Another hater claims that the lion’s share of damage to the country is “due to loss of morality” because women in IDF combat units are destructive to Judaism’s moral fiber.

Education Minister Naftali Bennett calls the remarks “intolerable and inappropriate.” No, the remarks are hateful and demeaning. Inappropriate is a cheap reprimand.

Intolerable? Bennett has yet to punish Rabbi Kelner, his institution and others.

Evil Words, Evil Deeds

More stories about racist and misogynist speech in Israel appear in foreign press than in Israel’s media. Reporters here are not hovering, demanding explanations at every corner. Israeli media are not boiling about hate speech or the resulting violence.

Where does bigoted speech lead?

It becomes institutionalized. Rabbis demean the authority of female commanders. There are more than a few instances where Sephardic and Ethiopian children are restricted from enrolling in white schools. There are reports a municipal rabbi of a large city will not marry black couples.

The video of a Haredi man chasing girls with a stick has not been investigated or condemned by local rabbis. His Haredi fellow travelers throw with impunity bags of urine, feces and rocks at women walking through their communities on the wrong side of the street or not wearing Haredi fashion.

The words that deracinate promote hate and violence. Doing nothing about it lets such speech enshrine violence and institutional racism.

Israel ranks 30th on the Democracy Index (2017) out of 167 countries for guaranteeing personal and media freedom of speech. That is one reason for my jeremiad. Like Avis, we need to try harder. It is disappointing that Israel and Israelis treat the matter with benign neglect.
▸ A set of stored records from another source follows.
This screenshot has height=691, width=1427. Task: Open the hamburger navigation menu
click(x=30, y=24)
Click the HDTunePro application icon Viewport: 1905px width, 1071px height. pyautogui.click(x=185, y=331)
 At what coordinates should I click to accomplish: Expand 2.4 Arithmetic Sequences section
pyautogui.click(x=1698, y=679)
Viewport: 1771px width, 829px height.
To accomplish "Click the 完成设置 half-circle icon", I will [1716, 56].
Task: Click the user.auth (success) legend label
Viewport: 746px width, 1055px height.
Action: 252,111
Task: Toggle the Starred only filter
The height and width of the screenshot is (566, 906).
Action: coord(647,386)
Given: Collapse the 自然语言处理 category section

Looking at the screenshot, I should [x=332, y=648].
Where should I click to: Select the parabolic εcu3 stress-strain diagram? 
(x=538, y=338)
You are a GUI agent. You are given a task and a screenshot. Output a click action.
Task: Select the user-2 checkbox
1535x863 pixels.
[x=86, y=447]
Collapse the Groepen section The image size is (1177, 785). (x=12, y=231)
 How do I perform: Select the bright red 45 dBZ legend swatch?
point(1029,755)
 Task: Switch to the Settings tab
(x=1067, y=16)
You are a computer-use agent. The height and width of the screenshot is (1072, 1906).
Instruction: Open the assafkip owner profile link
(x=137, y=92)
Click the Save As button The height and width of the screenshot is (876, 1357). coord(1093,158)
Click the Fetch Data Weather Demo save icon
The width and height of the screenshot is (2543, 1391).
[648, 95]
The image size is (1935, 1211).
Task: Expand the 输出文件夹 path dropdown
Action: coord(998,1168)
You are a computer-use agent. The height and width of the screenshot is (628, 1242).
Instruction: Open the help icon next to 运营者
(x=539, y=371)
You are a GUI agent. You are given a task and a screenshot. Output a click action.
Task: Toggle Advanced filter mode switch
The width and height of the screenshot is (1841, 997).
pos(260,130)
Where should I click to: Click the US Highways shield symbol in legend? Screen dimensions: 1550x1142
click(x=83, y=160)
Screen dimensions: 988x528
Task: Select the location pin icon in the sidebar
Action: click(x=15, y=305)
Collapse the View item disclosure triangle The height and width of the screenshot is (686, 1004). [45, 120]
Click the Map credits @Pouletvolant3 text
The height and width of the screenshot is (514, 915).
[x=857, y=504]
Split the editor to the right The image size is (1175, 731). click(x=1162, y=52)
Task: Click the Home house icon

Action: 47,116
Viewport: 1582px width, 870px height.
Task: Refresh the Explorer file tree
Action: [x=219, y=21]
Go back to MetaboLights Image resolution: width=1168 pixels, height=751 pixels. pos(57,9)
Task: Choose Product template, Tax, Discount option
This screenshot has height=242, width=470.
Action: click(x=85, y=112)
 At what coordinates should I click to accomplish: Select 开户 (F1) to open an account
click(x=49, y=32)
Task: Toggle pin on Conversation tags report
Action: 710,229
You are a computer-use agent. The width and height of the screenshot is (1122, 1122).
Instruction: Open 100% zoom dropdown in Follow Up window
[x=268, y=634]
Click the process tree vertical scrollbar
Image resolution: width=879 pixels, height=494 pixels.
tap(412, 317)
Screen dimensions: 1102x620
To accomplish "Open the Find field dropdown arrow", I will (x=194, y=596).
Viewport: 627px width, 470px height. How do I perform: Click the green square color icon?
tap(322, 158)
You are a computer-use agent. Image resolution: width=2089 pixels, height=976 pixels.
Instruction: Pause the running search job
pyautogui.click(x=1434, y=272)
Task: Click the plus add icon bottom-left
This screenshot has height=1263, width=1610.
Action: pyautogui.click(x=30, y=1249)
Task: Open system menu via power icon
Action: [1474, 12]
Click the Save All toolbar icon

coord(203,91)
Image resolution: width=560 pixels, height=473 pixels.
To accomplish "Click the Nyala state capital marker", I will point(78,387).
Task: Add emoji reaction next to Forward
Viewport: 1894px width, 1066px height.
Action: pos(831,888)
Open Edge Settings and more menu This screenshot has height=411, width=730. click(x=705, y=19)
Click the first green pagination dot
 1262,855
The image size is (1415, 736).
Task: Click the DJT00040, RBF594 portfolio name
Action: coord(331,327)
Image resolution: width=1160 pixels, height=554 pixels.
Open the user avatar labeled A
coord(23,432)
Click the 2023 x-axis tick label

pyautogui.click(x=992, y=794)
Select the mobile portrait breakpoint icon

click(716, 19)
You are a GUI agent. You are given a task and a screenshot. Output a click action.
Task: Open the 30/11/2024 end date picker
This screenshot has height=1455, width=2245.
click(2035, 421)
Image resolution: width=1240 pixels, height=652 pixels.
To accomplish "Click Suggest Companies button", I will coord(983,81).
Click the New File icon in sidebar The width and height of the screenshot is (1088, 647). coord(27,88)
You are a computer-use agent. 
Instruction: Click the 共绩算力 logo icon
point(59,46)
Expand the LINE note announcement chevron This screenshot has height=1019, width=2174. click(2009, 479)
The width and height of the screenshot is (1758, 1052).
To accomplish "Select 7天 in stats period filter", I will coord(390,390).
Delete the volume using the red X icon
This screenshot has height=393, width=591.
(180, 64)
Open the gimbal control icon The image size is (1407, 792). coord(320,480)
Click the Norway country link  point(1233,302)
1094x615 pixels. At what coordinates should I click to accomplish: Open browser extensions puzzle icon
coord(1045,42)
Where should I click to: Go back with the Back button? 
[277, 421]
Let’s hope Israelis will take the cogent warning from Dr. Seuss: “Unless someone like you cares a whole lot, nothing is going to get better, it’s not.”

Harold Goldmeier is a public speaker, writer and investment consultant who teaches Middle East politics, business and marketing in Tel Aviv to international university students. He was a research and teaching fellow at Harvard and worked for several U.S. governors.